Purpose: De novo DNA methylation is a process in which unmethylated regions of DNA become methylated, and this correlates with silencing of the genes nearby the methylation sites. Previous research has demonstrated a requirement for de novo methylation during organogenesis in vertebrate model systems; however, little is known about the roles of de novo methylation in tissue-specific cell differentiation when populations of unspecialized somatic cells adopt their final morphology and functions. In the lens, proliferative lens epithelial (LE) cells undergo differentiation to become lens fiber (LF) cells. Despite this drastic cellular transition, how LE-specific genes are silenced and LF-specific genes become activated remains unknown. The purpose of this study is to investigate the roles of de novo methyltransferases in regulating lens development.

Methods: Expression analyses of all six members of the dnmt3 gene family (dnmt3 - dnmt8) were performed in zebrafish by in situ hybridization to assess the spatio-temporal expression patterns of these genes during lens development. To address function during lens development, antisense morpholino oligos (MOs) were utilized to transiently knockdown two of the dnmt family genes that show expression in or near the lens (dnmt3 and dnmt4). Additionally, site-specific mutations in these genes were generated using transcription activator-like endonucleases (TALENs).

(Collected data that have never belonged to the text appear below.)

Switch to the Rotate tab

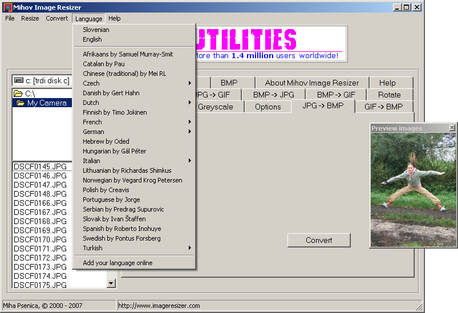point(389,95)
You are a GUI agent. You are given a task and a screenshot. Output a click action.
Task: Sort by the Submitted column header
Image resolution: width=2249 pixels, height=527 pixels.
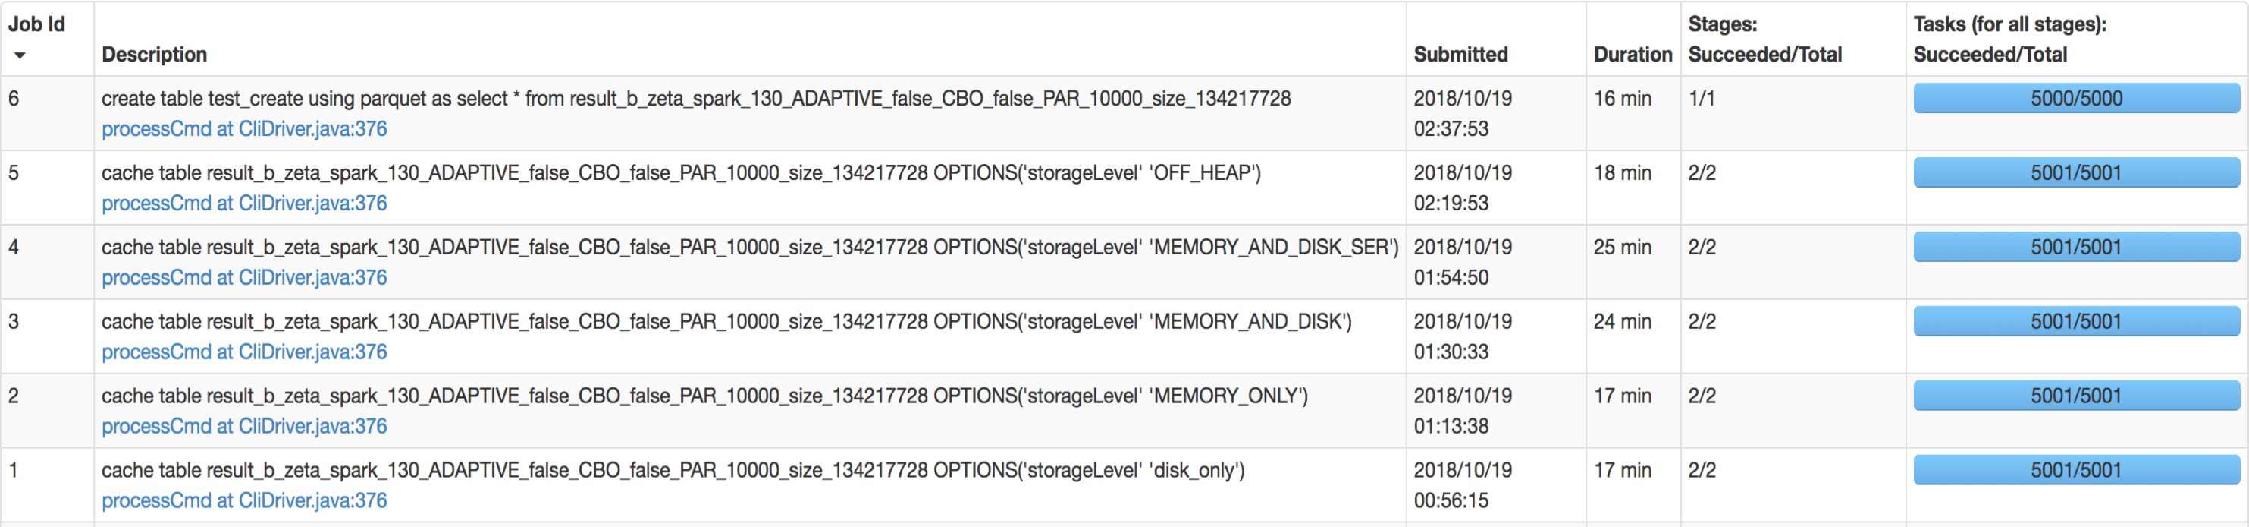pyautogui.click(x=1461, y=54)
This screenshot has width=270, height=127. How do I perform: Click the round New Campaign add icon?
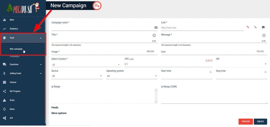click(x=97, y=6)
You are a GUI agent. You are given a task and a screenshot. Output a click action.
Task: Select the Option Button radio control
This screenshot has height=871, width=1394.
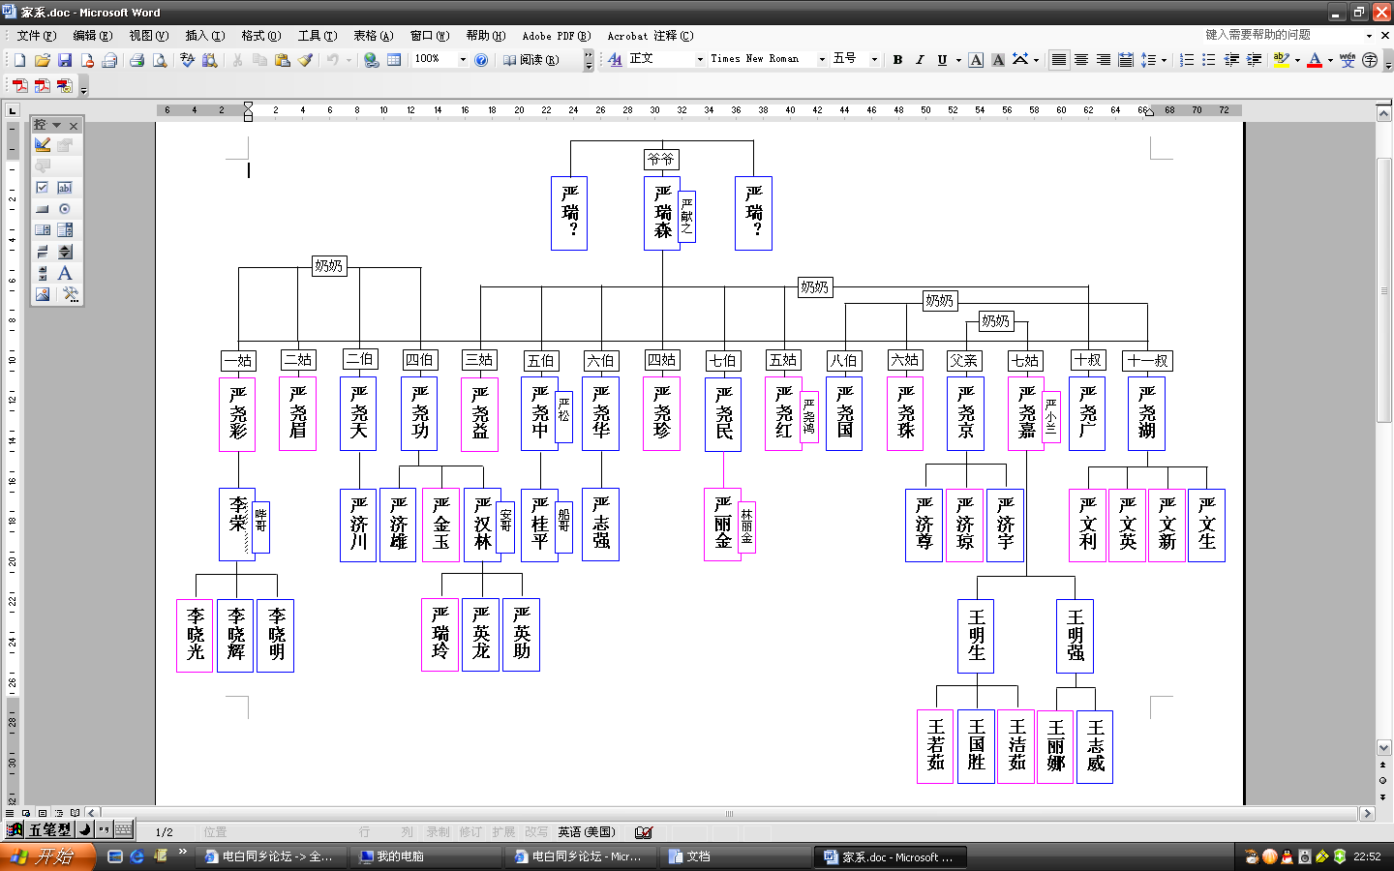pyautogui.click(x=65, y=209)
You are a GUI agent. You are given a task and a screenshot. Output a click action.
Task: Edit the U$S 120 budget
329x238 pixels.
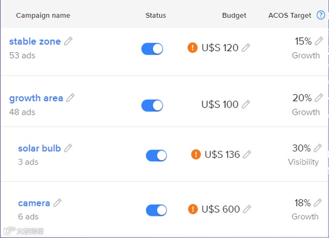click(246, 48)
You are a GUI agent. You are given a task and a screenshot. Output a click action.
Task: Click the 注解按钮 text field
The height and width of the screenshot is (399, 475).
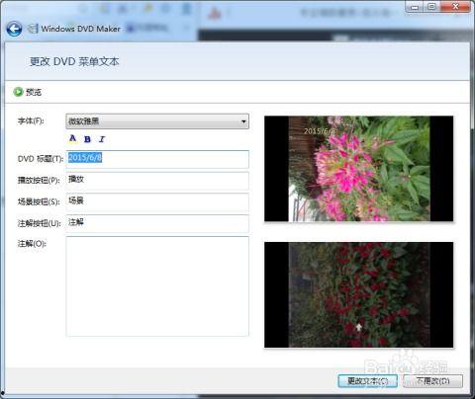tap(157, 223)
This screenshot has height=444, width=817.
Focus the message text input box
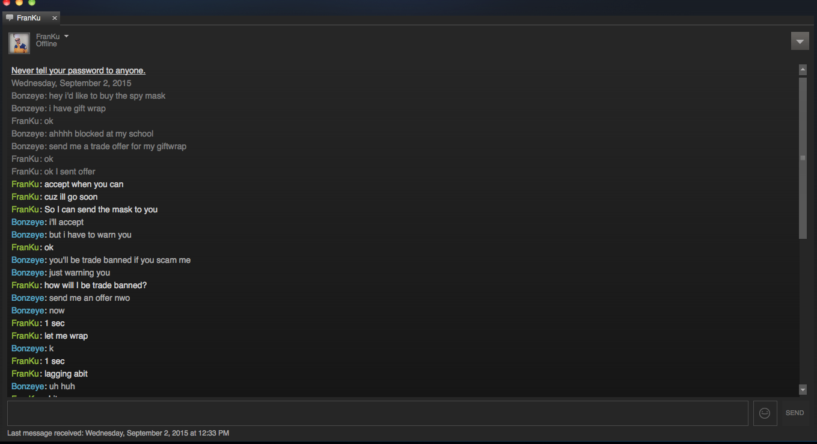click(378, 413)
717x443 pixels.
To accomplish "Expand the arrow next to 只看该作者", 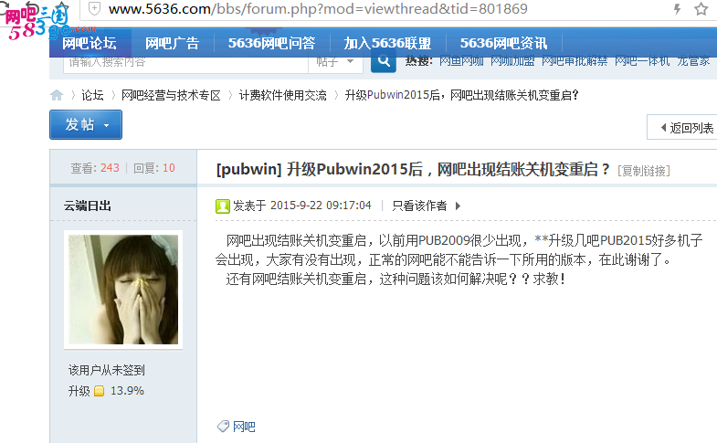I will click(458, 206).
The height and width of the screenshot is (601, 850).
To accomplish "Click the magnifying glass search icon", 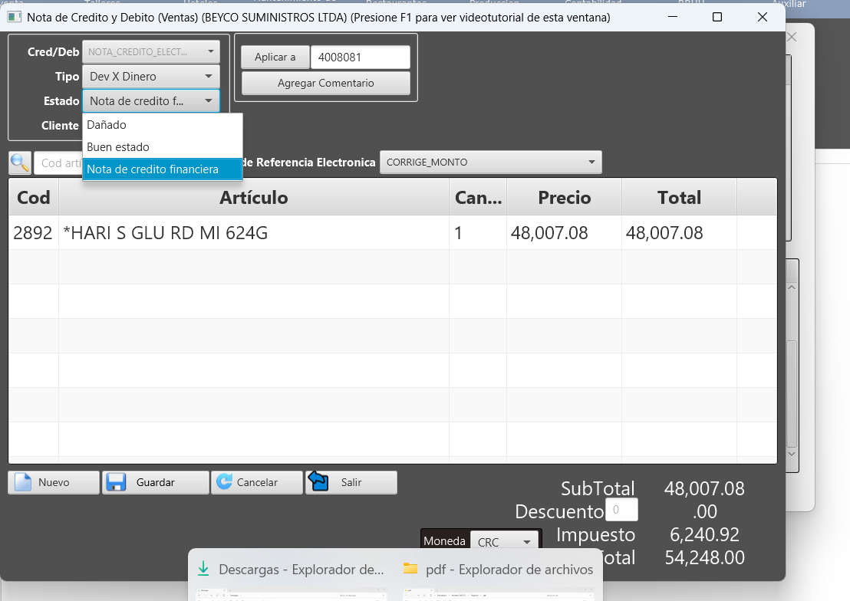I will [20, 163].
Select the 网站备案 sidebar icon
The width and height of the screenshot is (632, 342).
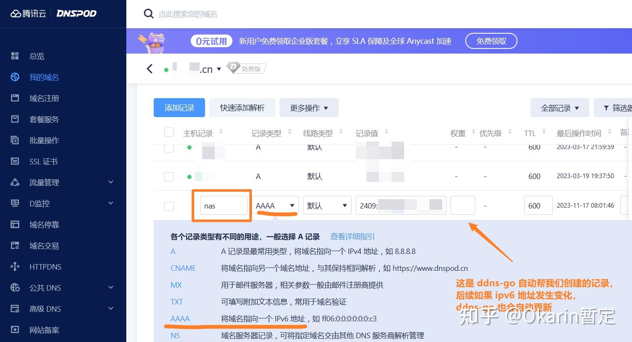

Results: All six dnmt3 family genes are expressed in zebrafish eye. Expression of dnmt6 and dnmt8, homologues of mammalian Dnmt3A, are restricted to the ganglion cell layer and inner nuclear layer of the retina, while the other four genes (dnmt3, dnmt4, dnmt5, and dnmt7) are expressed in the lens and ciliary marginal zone (CMZ) adjacent to the lens. Knockdown of dnmt3 or dnmt4 by MO injection resulted in cataracts and retention of nuclei in lens fibers. Preliminary data suggest that these nucleated cells might retain LE characteristics.

Conclusions: Gene expression analyses and functional tests indicate that members of the dnmt3 family of de novo methyltransferases function during lens development. Continued studies will elucidate the epigenetic mechanisms governing tissue-specific cell differentiation, and how de novo DNA methylation functions during lens development.